Problem to work on :: Arrange the data lines below as a numbered list, omitting the blank lines.

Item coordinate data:
=======
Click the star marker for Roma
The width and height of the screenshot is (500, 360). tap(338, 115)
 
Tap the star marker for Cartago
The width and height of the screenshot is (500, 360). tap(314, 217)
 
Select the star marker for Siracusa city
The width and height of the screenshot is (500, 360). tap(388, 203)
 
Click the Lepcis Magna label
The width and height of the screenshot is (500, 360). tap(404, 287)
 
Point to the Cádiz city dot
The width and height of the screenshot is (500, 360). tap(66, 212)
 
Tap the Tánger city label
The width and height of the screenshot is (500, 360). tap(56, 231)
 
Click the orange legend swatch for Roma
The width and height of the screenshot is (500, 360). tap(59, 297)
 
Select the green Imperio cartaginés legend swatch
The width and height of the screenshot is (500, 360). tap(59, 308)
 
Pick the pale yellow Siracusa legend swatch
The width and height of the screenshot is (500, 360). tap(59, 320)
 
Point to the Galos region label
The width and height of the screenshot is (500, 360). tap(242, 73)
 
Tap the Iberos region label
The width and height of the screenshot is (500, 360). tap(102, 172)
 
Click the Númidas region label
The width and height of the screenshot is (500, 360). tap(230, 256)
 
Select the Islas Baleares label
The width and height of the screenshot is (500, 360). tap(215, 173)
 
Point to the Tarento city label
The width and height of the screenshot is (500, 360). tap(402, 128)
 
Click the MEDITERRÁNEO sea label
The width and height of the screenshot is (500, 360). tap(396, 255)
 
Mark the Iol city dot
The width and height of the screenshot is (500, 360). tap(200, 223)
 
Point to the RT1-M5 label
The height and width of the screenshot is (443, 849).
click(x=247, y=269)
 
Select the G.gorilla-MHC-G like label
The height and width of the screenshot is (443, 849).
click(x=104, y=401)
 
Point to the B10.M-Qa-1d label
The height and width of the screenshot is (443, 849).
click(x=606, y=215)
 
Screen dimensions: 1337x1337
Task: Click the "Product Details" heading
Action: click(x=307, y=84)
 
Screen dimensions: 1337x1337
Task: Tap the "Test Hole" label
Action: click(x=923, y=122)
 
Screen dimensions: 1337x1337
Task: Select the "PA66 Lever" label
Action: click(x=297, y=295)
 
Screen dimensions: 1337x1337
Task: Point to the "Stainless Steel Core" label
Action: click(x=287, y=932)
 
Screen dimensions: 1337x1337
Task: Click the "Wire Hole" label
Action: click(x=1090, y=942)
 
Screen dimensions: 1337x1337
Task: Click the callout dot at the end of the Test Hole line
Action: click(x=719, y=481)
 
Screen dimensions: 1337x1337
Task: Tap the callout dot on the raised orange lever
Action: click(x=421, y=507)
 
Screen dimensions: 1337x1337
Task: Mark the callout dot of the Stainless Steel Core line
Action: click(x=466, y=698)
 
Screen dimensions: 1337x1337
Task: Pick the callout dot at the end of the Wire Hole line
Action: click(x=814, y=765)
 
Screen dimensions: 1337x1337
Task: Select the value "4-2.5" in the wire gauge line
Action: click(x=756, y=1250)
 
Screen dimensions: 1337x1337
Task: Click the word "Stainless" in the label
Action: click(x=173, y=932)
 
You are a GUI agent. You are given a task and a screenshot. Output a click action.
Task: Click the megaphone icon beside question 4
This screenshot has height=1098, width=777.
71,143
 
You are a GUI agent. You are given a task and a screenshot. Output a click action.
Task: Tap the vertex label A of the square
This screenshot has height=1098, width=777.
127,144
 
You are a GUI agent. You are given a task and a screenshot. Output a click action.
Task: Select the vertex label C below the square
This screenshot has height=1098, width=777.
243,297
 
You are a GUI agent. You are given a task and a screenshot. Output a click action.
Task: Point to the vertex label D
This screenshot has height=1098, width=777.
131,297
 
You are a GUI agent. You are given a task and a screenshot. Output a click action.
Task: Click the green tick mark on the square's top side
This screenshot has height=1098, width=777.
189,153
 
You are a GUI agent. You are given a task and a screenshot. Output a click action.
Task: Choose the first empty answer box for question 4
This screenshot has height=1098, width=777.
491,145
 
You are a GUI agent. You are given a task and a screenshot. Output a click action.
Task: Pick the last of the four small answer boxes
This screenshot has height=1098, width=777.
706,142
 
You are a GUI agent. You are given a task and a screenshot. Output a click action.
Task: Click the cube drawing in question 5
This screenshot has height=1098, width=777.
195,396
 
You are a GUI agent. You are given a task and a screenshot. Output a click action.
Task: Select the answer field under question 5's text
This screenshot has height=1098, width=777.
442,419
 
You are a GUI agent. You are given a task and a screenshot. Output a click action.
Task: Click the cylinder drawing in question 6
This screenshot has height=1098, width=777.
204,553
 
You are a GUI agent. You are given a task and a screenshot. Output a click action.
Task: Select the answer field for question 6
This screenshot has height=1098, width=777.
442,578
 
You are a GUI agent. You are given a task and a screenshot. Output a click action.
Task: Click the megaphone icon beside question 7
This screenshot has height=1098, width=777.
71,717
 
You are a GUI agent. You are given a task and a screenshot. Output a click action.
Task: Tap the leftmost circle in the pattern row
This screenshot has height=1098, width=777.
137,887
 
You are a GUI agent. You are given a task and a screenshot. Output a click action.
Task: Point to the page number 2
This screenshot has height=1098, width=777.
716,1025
=======
Reply to the exercise ::
1. Click the star marker for Roma
2. The width and height of the screenshot is (500, 360). tap(338, 115)
3. Tap the star marker for Cartago
4. The width and height of the screenshot is (500, 360). tap(314, 217)
5. Select the star marker for Siracusa city
6. The width and height of the screenshot is (500, 360). tap(388, 203)
7. Click the Lepcis Magna label
8. The width and height of the screenshot is (500, 360). tap(404, 287)
9. Point to the Cádiz city dot
10. The width and height of the screenshot is (500, 360). tap(66, 212)
11. Tap the Tánger city label
12. The width and height of the screenshot is (500, 360). tap(56, 231)
13. Click the orange legend swatch for Roma
14. The width and height of the screenshot is (500, 360). tap(59, 297)
15. Select the green Imperio cartaginés legend swatch
16. The width and height of the screenshot is (500, 360). tap(59, 308)
17. Pick the pale yellow Siracusa legend swatch
18. The width and height of the screenshot is (500, 360). tap(59, 320)
19. Point to the Galos region label
20. The width and height of the screenshot is (500, 360). tap(242, 73)
21. Tap the Iberos region label
22. The width and height of the screenshot is (500, 360). tap(102, 172)
23. Click the Númidas region label
24. The width and height of the screenshot is (500, 360). tap(230, 256)
25. Select the Islas Baleares label
26. The width and height of the screenshot is (500, 360). tap(215, 173)
27. Point to the Tarento city label
28. The width and height of the screenshot is (500, 360). tap(402, 128)
29. Click the MEDITERRÁNEO sea label
30. The width and height of the screenshot is (500, 360). tap(396, 255)
31. Mark the Iol city dot
32. The width and height of the screenshot is (500, 360). tap(200, 223)
33. Point to the RT1-M5 label
34. The height and width of the screenshot is (443, 849).
35. click(x=247, y=269)
36. Select the G.gorilla-MHC-G like label
37. The height and width of the screenshot is (443, 849).
38. click(x=104, y=401)
39. Point to the B10.M-Qa-1d label
40. The height and width of the screenshot is (443, 849).
41. click(x=606, y=215)
42. Screen dimensions: 1337x1337
43. Task: Click the "Product Details" heading
44. Action: click(x=307, y=84)
45. Screen dimensions: 1337x1337
46. Task: Tap the "Test Hole" label
47. Action: click(x=923, y=122)
48. Screen dimensions: 1337x1337
49. Task: Select the "PA66 Lever" label
50. Action: click(x=297, y=295)
51. Screen dimensions: 1337x1337
52. Task: Point to the "Stainless Steel Core" label
53. Action: click(x=287, y=932)
54. Screen dimensions: 1337x1337
55. Task: Click the "Wire Hole" label
56. Action: click(x=1090, y=942)
57. Screen dimensions: 1337x1337
58. Task: Click the callout dot at the end of the Test Hole line
59. Action: click(x=719, y=481)
60. Screen dimensions: 1337x1337
61. Task: Tap the callout dot on the raised orange lever
62. Action: click(x=421, y=507)
63. Screen dimensions: 1337x1337
64. Task: Mark the callout dot of the Stainless Steel Core line
65. Action: click(x=466, y=698)
66. Screen dimensions: 1337x1337
67. Task: Pick the callout dot at the end of the Wire Hole line
68. Action: click(x=814, y=765)
69. Screen dimensions: 1337x1337
70. Task: Select the value "4-2.5" in the wire gauge line
71. Action: click(x=756, y=1250)
72. Screen dimensions: 1337x1337
73. Task: Click the word "Stainless" in the label
74. Action: click(x=173, y=932)
75. You are a GUI agent. You are given a task and a screenshot. Output a click action.
76. Task: Click the megaphone icon beside question 4
77. This screenshot has height=1098, width=777.
78. 71,143
79. You are a GUI agent. You are given a task and a screenshot. Output a click action.
80. Task: Tap the vertex label A of the square
81. This screenshot has height=1098, width=777.
82. 127,144
83. You are a GUI agent. You are given a task and a screenshot. Output a click action.
84. Task: Select the vertex label C below the square
85. This screenshot has height=1098, width=777.
86. 243,297
87. You are a GUI agent. You are given a task and a screenshot. Output a click action.
88. Task: Point to the vertex label D
89. This screenshot has height=1098, width=777.
90. 131,297
91. You are a GUI agent. You are given a task and a screenshot. Output a click action.
92. Task: Click the green tick mark on the square's top side
93. This screenshot has height=1098, width=777.
94. 189,153
95. You are a GUI agent. You are given a task and a screenshot. Output a click action.
96. Task: Choose the first empty answer box for question 4
97. This screenshot has height=1098, width=777.
98. 491,145
99. You are a GUI agent. You are given a task and a screenshot. Output a click action.
100. Task: Pick the last of the four small answer boxes
101. This screenshot has height=1098, width=777.
102. 706,142
103. You are a GUI agent. You are given a task and a screenshot. Output a click action.
104. Task: Click the cube drawing in question 5
105. This screenshot has height=1098, width=777.
106. 195,396
107. You are a GUI agent. You are given a task and a screenshot. Output a click action.
108. Task: Select the answer field under question 5's text
109. This screenshot has height=1098, width=777.
110. 442,419
111. You are a GUI agent. You are given a task and a screenshot. Output a click action.
112. Task: Click the cylinder drawing in question 6
113. This screenshot has height=1098, width=777.
114. 204,553
115. You are a GUI agent. You are given a task and a screenshot. Output a click action.
116. Task: Select the answer field for question 6
117. This screenshot has height=1098, width=777.
118. 442,578
119. You are a GUI agent. You are given a task and a screenshot. Output a click action.
120. Task: Click the megaphone icon beside question 7
121. This screenshot has height=1098, width=777.
122. 71,717
123. You are a GUI agent. You are given a task and a screenshot. Output a click action.
124. Task: Tap the leftmost circle in the pattern row
125. This screenshot has height=1098, width=777.
126. 137,887
127. You are a GUI agent. You are given a task and a screenshot. Output a click action.
128. Task: Point to the page number 2
129. This screenshot has height=1098, width=777.
130. 716,1025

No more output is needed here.